------ SUPPLIED INFORMATION ------

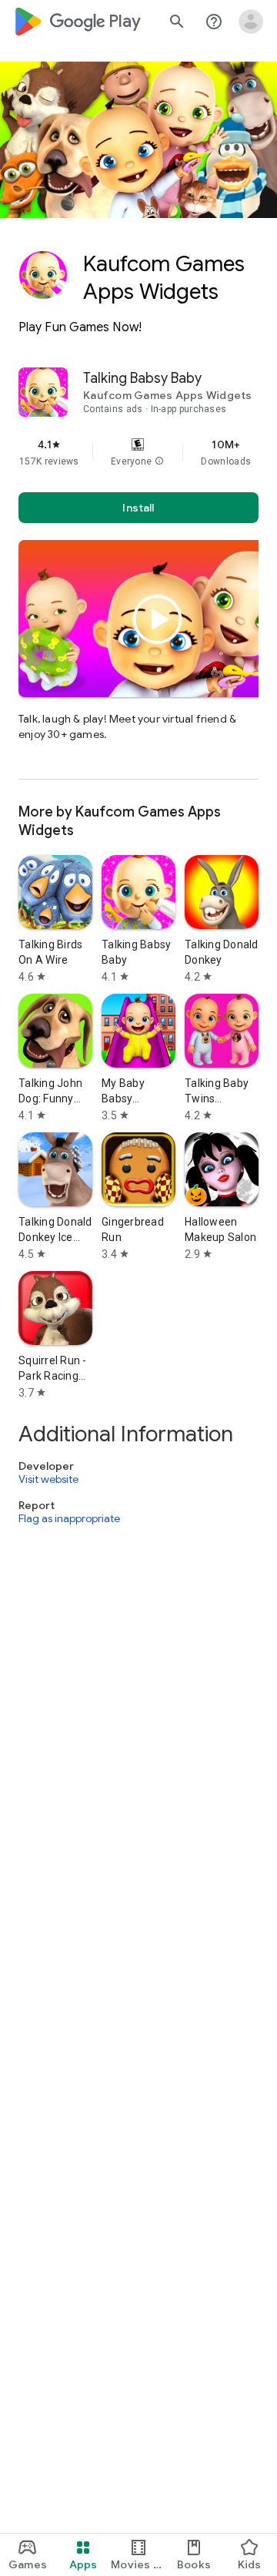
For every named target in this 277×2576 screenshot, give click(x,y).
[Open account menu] (250, 21)
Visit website (48, 1479)
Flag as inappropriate (69, 1518)
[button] (159, 461)
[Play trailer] (158, 619)
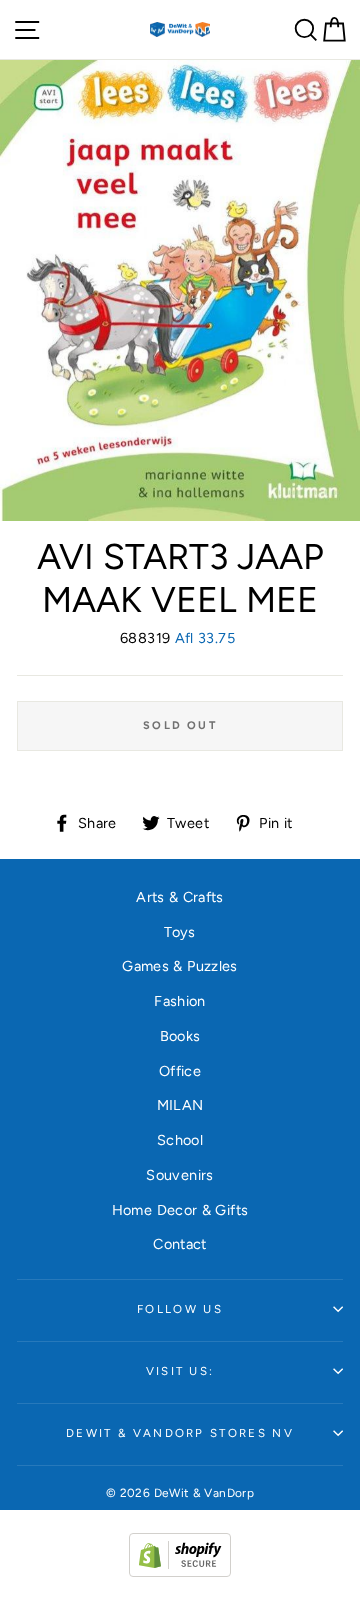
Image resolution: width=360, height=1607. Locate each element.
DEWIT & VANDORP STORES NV (180, 1433)
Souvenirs (179, 1175)
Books (180, 1036)
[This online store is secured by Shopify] (180, 1572)
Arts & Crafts (180, 897)
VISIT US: (180, 1371)
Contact (180, 1244)
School (180, 1140)
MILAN (180, 1105)
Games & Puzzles (179, 966)
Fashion (180, 1001)
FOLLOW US (180, 1309)
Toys (179, 932)
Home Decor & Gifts (180, 1210)
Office (180, 1071)
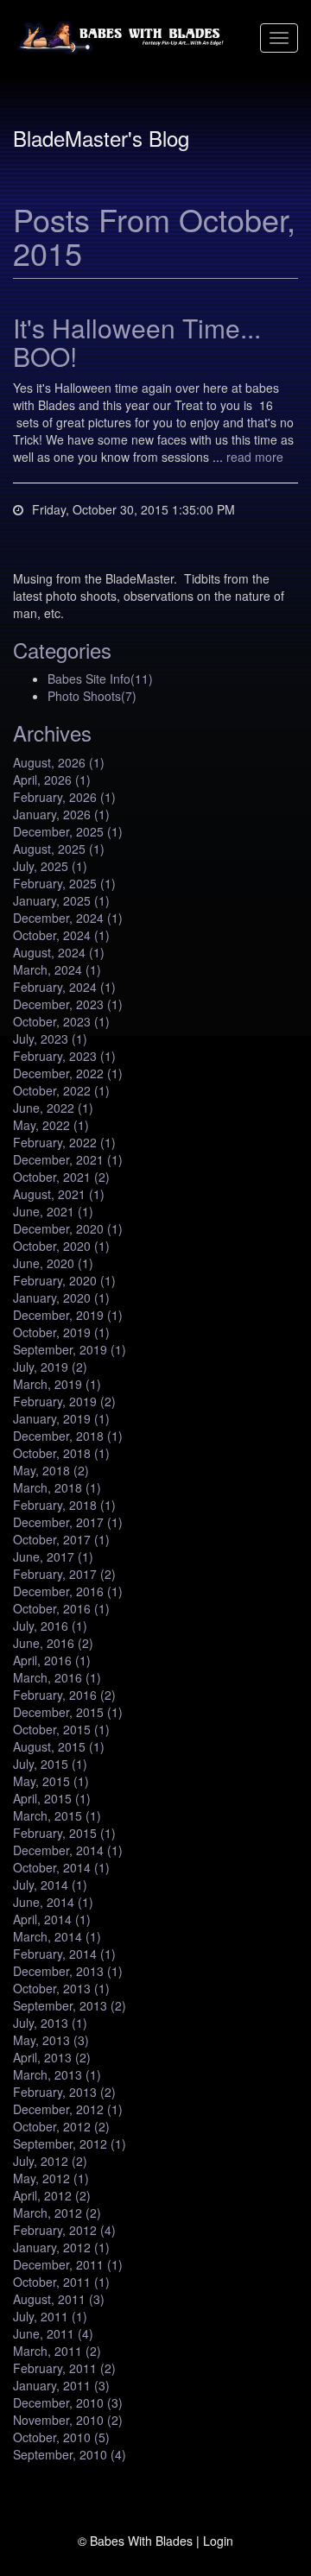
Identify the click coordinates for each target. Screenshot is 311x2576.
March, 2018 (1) (57, 1487)
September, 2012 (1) (69, 2143)
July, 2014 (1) (50, 1884)
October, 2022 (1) (61, 1090)
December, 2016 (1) (68, 1591)
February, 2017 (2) (64, 1573)
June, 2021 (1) (53, 1211)
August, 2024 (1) (59, 952)
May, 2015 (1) (51, 1781)
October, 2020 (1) (61, 1245)
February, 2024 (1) (64, 986)
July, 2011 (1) (50, 2316)
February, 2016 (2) (64, 1694)
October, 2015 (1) (61, 1729)
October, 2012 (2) (61, 2126)
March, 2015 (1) (57, 1815)
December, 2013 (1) (68, 1970)
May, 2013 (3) (51, 2040)
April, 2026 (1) (52, 779)
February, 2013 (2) (64, 2091)
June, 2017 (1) (53, 1556)
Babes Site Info (100, 678)
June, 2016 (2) (53, 1642)
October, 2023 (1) (61, 1021)
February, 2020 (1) (64, 1280)
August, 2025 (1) (59, 848)
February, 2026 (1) (64, 796)
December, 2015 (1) (68, 1711)
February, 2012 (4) (64, 2229)
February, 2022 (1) (64, 1142)
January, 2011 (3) (61, 2385)
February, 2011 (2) (64, 2368)
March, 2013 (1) (57, 2074)
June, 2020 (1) (53, 1263)
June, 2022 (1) (53, 1107)
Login (218, 2540)
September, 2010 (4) (69, 2454)
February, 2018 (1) (64, 1504)
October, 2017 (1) (61, 1539)
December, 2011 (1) (68, 2264)
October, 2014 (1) (61, 1867)
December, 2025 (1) (68, 831)
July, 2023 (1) (50, 1038)
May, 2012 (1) (51, 2178)
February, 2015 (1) (64, 1832)
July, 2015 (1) (50, 1763)
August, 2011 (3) (59, 2299)
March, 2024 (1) (57, 969)
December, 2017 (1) (68, 1522)
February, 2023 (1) (64, 1055)
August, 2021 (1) (59, 1194)
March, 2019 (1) (57, 1383)
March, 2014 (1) (57, 1936)
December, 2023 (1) (68, 1004)
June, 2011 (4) (53, 2333)
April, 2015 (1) (52, 1798)
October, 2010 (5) (61, 2437)
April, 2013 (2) (52, 2057)
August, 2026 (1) (59, 762)
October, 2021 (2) (61, 1176)
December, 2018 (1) (68, 1435)
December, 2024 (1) (68, 917)
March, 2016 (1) (57, 1677)
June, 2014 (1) (53, 1901)
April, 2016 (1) (52, 1660)
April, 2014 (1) (52, 1919)
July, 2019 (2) (50, 1366)
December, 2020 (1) (68, 1228)
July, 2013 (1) (50, 2022)
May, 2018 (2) (51, 1470)
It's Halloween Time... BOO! (137, 342)
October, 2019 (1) (61, 1332)
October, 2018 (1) (61, 1453)
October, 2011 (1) (61, 2281)
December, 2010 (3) (68, 2402)
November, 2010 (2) (68, 2419)
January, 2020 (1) (61, 1297)
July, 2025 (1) (50, 865)
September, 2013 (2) (69, 2005)
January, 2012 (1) (61, 2247)
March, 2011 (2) (57, 2350)
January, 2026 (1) (61, 814)
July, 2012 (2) (50, 2160)
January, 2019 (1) (61, 1418)
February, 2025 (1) (64, 883)
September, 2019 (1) (69, 1349)
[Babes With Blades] (123, 37)
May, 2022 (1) (51, 1124)
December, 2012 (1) (68, 2109)
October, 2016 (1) (61, 1608)
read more (254, 456)
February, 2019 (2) (64, 1401)
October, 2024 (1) (61, 935)
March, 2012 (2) (57, 2212)
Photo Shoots (92, 695)
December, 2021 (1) (68, 1159)
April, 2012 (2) (52, 2195)
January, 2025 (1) (61, 900)
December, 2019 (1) (68, 1314)
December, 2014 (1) (68, 1850)
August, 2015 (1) (59, 1746)
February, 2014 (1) (64, 1953)
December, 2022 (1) (68, 1073)
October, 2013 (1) (61, 1988)
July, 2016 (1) (50, 1625)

------

Whenever the string "September" turns up in a line of the data, copy that line.

September, 2012 (1) (69, 2143)
September, 2010 (4) (69, 2454)
September, 2013 (2) (69, 2005)
September, 2019 (1) (69, 1349)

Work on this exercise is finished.